Selon nos informations, les discussions se seraient portées sur les stratégies d’expansion de la compagnie Airtel et le défi de l’amélioration de la qualité des services. « Airtel a été sommée par le Président de la République de répondre aux attentes des consommateurs », selon la présidence de la République. Quoi de plus normal au regard des mauvaises qualités de services que livre ce groupe indien de téléphonie mobile, réputé partout en Afrique pour son niveau élevé de filou.

Airtel Tchad, s’il réussit à obtenir une bonne marge de manœuvre dans son indiscipline de haute facture, il va sans dire que l’espace de régulation lui est moins contraignant, techniquement et légalement. Sans concurrence aucune pour avoir formé un véritable duo avec Moov Africa sur le dos des Tchadiens, il fixe les tarifs de ses produits et services à son bon vouloir. Les forfaits de cette téléphonie mobile, tous genres confondus, sont les plus chers en Afrique. En termes de couverture, elle est la plus modique. Aujourd’hui, il est difficile de joindre sans peine un correspondant d’Airtel dans les campagnes. Des crashes démoniaques, des interruptions fantasmagoriques, mais des consommations diaboliques.
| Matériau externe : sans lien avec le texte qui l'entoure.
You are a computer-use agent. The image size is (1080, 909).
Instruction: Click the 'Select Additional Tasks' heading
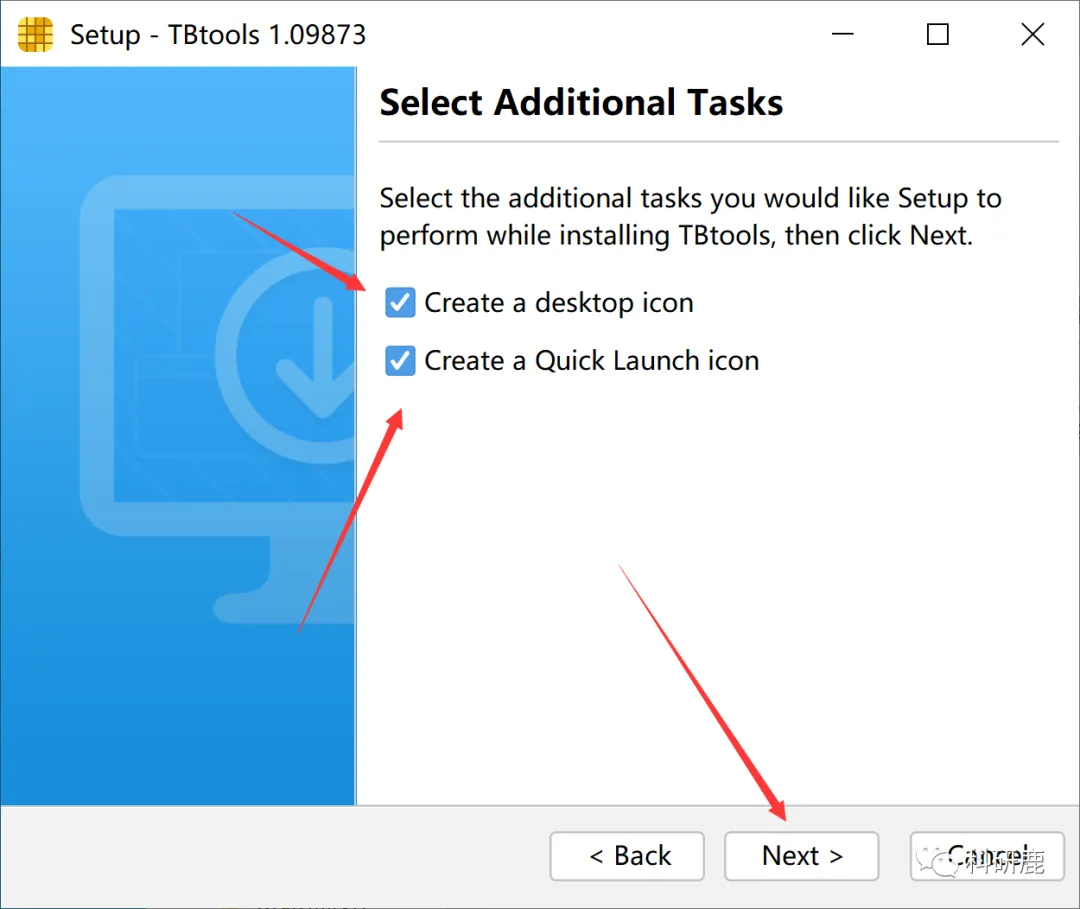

Un autre aspect purement pervers d’Aitel Tchad dont on ne parle jamais est le traitement de son personnel. Malgré l’argent amassé sur le dos des consommateurs tchadiens, les travailleurs d’Airtel Tchad sont les moins bien rémunérés. Comme pour éviter tout soupçon, la téléphonie sous-traite ses services de ressources humaines. Dans les faits, le même lobby interne et les sous-traitants se partagent les différences défalquées sur les salaires des minables agents.

C’est par exemple le cas des agents du centre d’appel ou le Call center (ligne 121) qui ont été limogés collectivement mais très abusivement en 2023 sans avoir perçu leurs droits sociaux. Le sous-traitant, Emploi Service, une société camerounaise réputée pour ses pratiques esclavagistes, a bousillé toutes les pistes de requête, même à l’inspection du travail. Pourtant, les conditions de travail auxquelles est soumis le personnel d’Airtel Tchad sont exécrables : manque de couverture sanitaire, pression de temps et de résultats, manque de moyens de déplacement, les ships nocturnes, etc. Tout cela pour un salaire de catéchiste.

Le gouvernement doit aussi pousser sa curiosité sous cet angle. Il est inadmissible que des entreprises étrangères indisciplinées à l’image d’Airtel Tchad profitent de la montée en puissance du taux de chômage des jeunes pour les réduire en esclavage moderne.